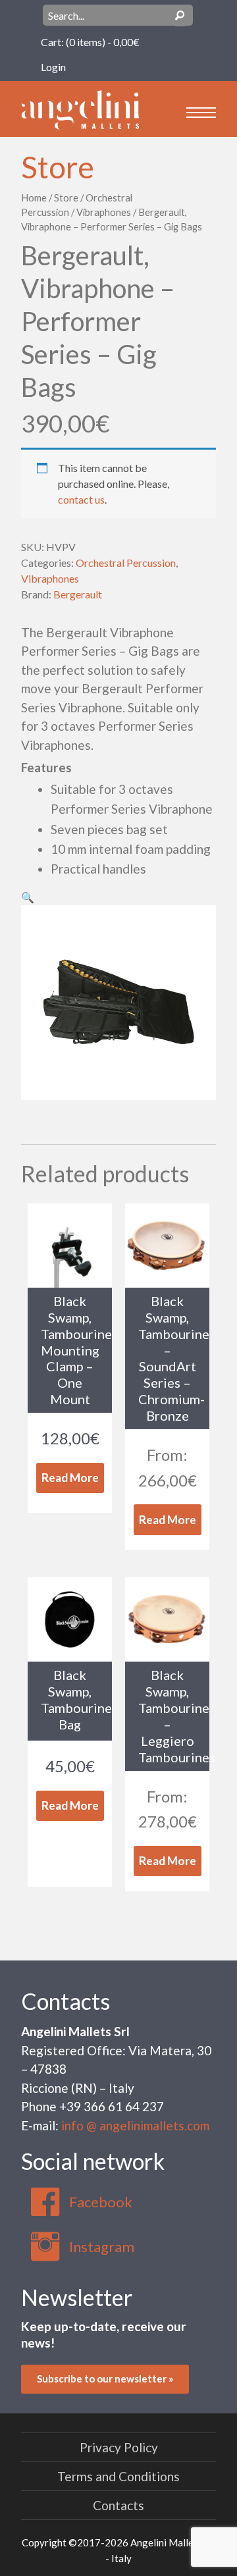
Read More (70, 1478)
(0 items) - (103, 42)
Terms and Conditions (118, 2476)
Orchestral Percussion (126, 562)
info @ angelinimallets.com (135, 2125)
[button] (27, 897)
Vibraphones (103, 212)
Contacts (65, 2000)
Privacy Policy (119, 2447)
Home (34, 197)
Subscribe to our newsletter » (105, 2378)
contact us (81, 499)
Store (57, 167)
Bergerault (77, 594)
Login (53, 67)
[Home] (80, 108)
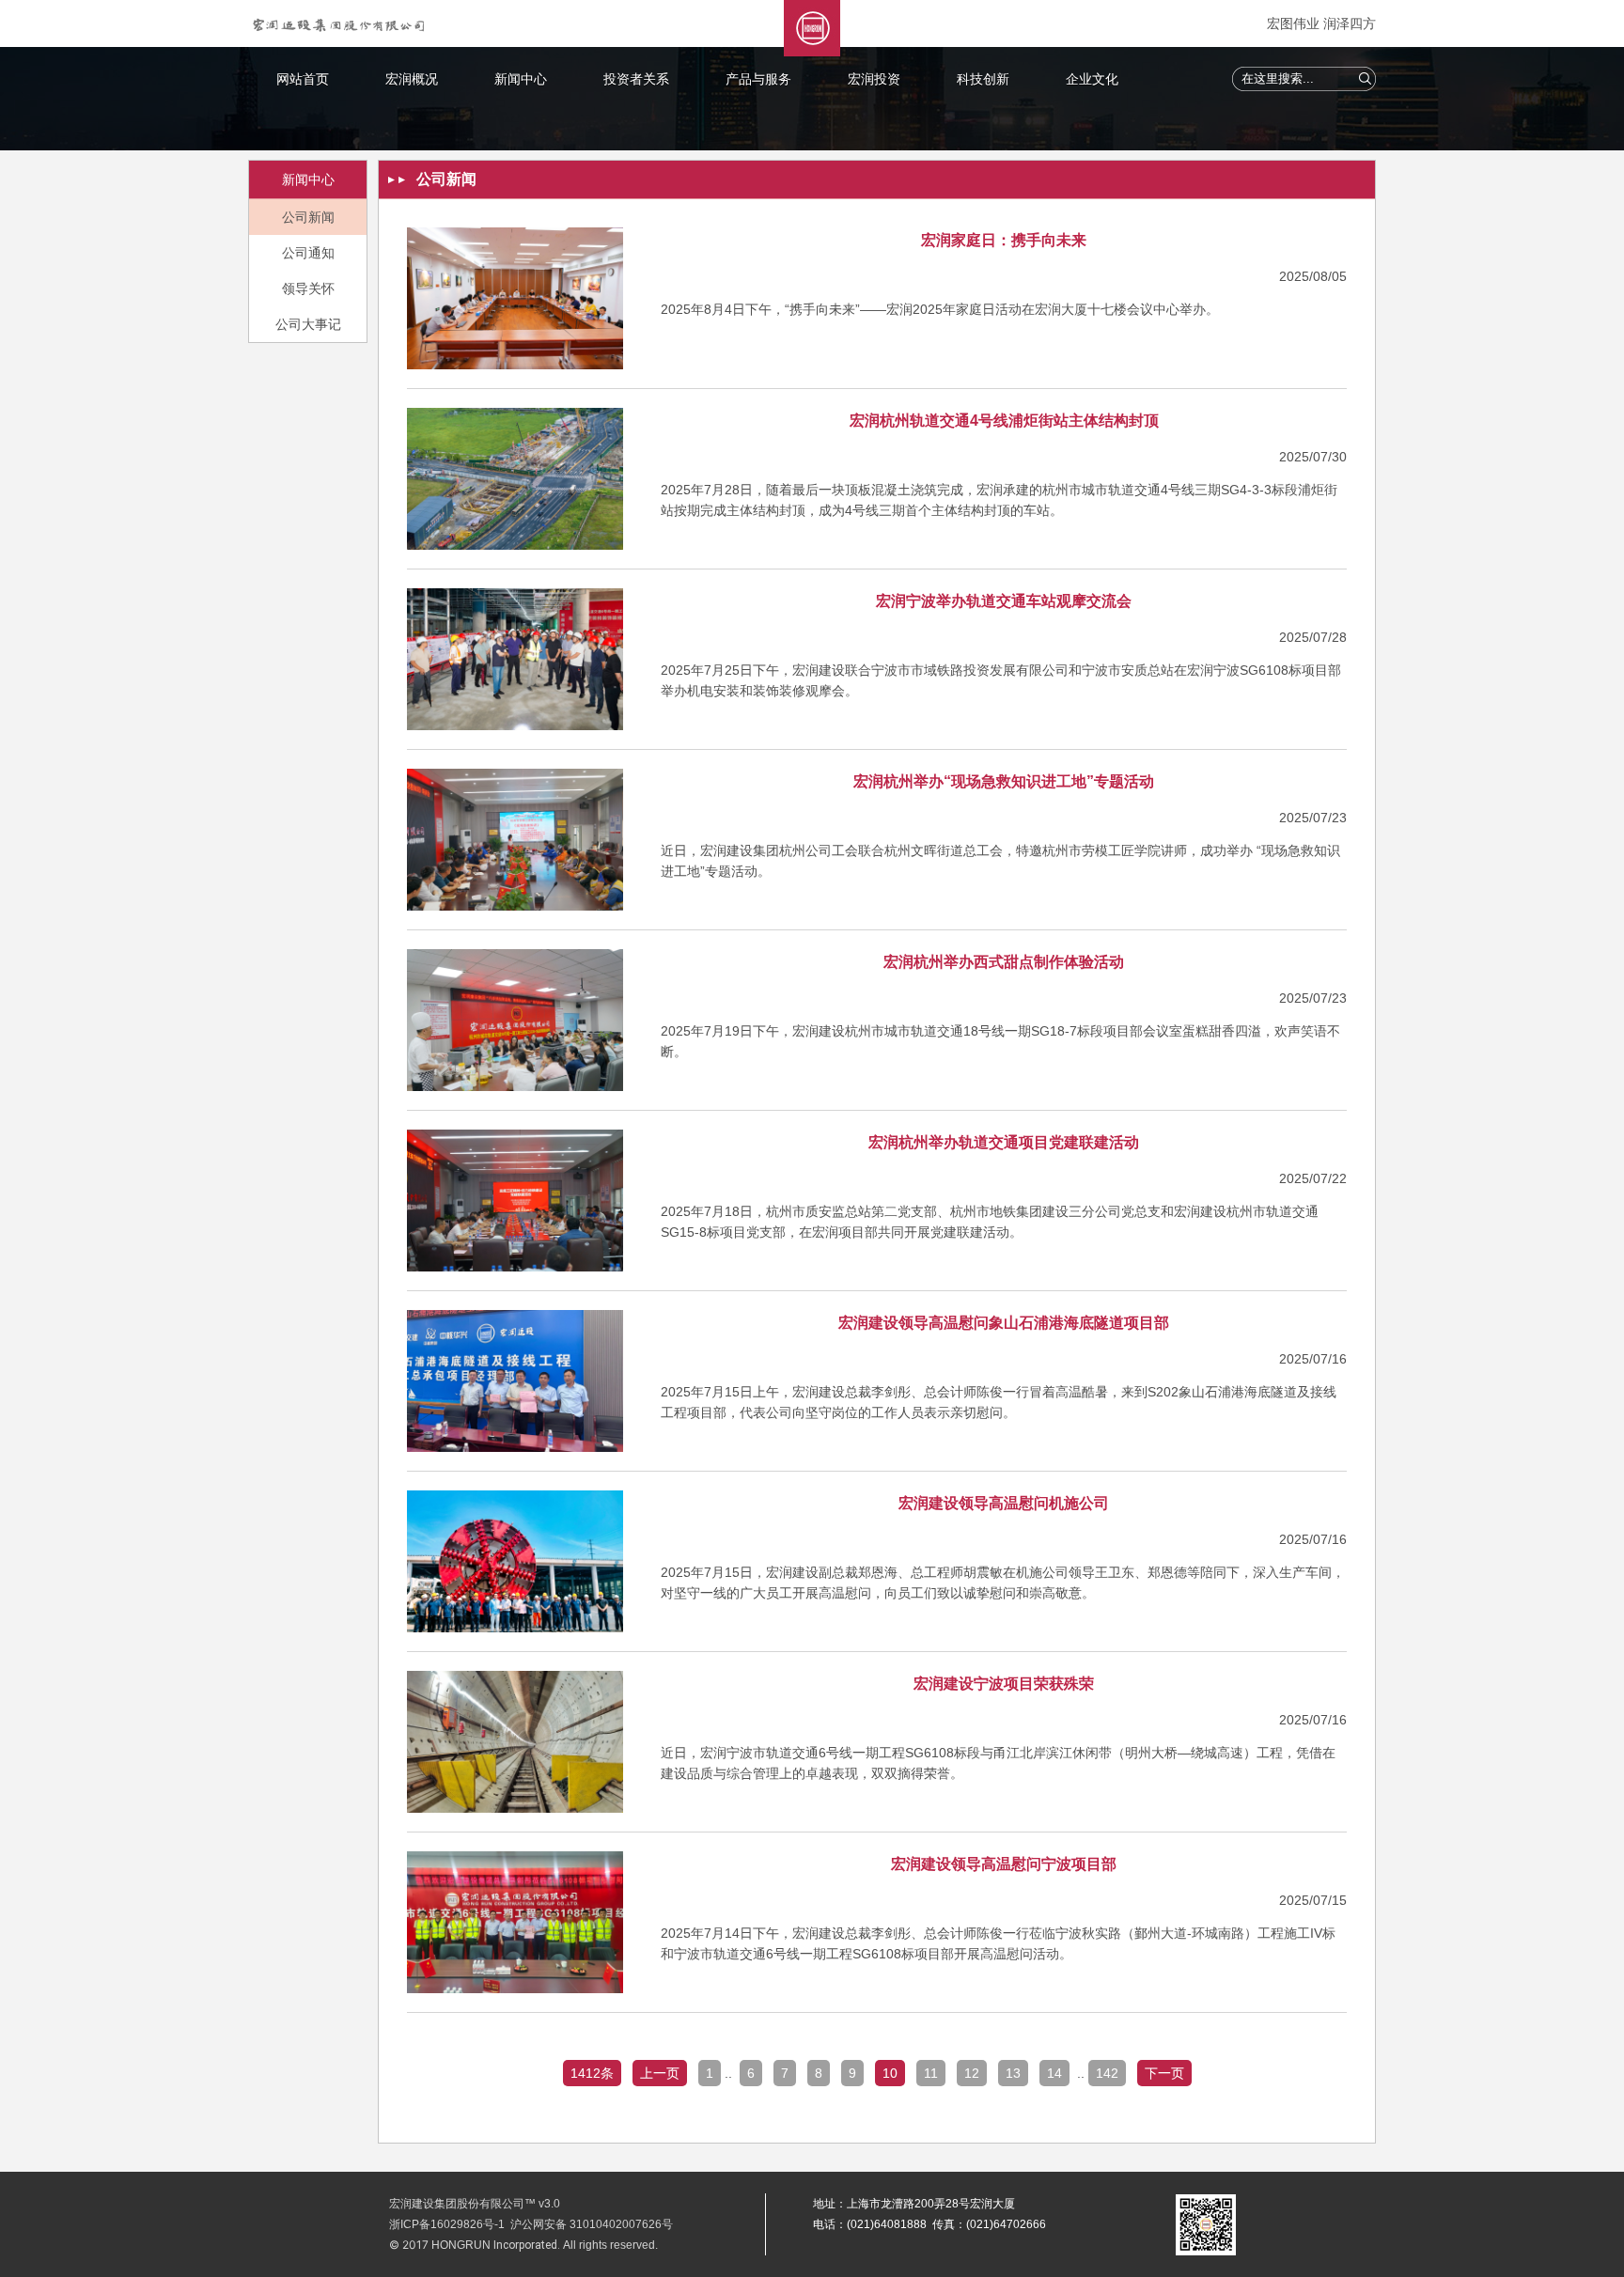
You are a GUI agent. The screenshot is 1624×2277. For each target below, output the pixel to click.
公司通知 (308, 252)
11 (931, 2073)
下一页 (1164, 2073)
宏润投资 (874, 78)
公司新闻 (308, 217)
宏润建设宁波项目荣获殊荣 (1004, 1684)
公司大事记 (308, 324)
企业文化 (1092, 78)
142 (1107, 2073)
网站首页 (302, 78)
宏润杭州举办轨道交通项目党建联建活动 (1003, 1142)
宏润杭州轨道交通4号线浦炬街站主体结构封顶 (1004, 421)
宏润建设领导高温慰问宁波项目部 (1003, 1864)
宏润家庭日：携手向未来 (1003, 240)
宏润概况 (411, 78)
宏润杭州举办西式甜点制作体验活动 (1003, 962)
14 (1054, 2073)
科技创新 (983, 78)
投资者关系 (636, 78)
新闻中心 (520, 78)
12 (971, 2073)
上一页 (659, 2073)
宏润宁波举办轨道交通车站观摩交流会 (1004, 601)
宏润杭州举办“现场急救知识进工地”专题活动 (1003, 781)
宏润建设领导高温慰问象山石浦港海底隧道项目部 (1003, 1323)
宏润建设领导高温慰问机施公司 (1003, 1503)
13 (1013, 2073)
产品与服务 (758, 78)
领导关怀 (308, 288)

....

• TASK DETAILS: Exact copies of all the entries, without any pictures, are what the answer must contain.

• ANSWER SPACE:
Read More (70, 1478)
(0 items) - (103, 42)
Terms and Conditions (118, 2476)
Orchestral Percussion (126, 562)
info @ angelinimallets.com (135, 2125)
[button] (27, 897)
Vibraphones (103, 212)
Contacts (65, 2000)
Privacy Policy (119, 2447)
Home (34, 197)
Subscribe to our newsletter » (105, 2378)
contact us (81, 499)
Store (57, 167)
Bergerault (77, 594)
Login (53, 67)
[Home] (80, 108)
You are a GUI agent. The screenshot is 1624×2277. For each target below, output the pixel to click.
公司通知 (308, 252)
11 (931, 2073)
下一页 (1164, 2073)
宏润投资 (874, 78)
公司新闻 (308, 217)
宏润建设宁波项目荣获殊荣 (1004, 1684)
公司大事记 (308, 324)
企业文化 (1092, 78)
142 (1107, 2073)
网站首页 (302, 78)
宏润杭州举办轨道交通项目党建联建活动 (1003, 1142)
宏润杭州轨道交通4号线浦炬街站主体结构封顶 (1004, 421)
宏润建设领导高温慰问宁波项目部 (1003, 1864)
宏润家庭日：携手向未来 (1003, 240)
宏润概况 (411, 78)
宏润杭州举办西式甜点制作体验活动 (1003, 962)
14 (1054, 2073)
科技创新 (983, 78)
投资者关系 (636, 78)
新闻中心 (520, 78)
12 (971, 2073)
上一页 (659, 2073)
宏润宁波举办轨道交通车站观摩交流会 (1004, 601)
宏润杭州举办“现场急救知识进工地”专题活动 (1003, 781)
宏润建设领导高温慰问象山石浦港海底隧道项目部 (1003, 1323)
宏润建设领导高温慰问机施公司 (1003, 1503)
13 (1013, 2073)
产品与服务 (758, 78)
领导关怀 (308, 288)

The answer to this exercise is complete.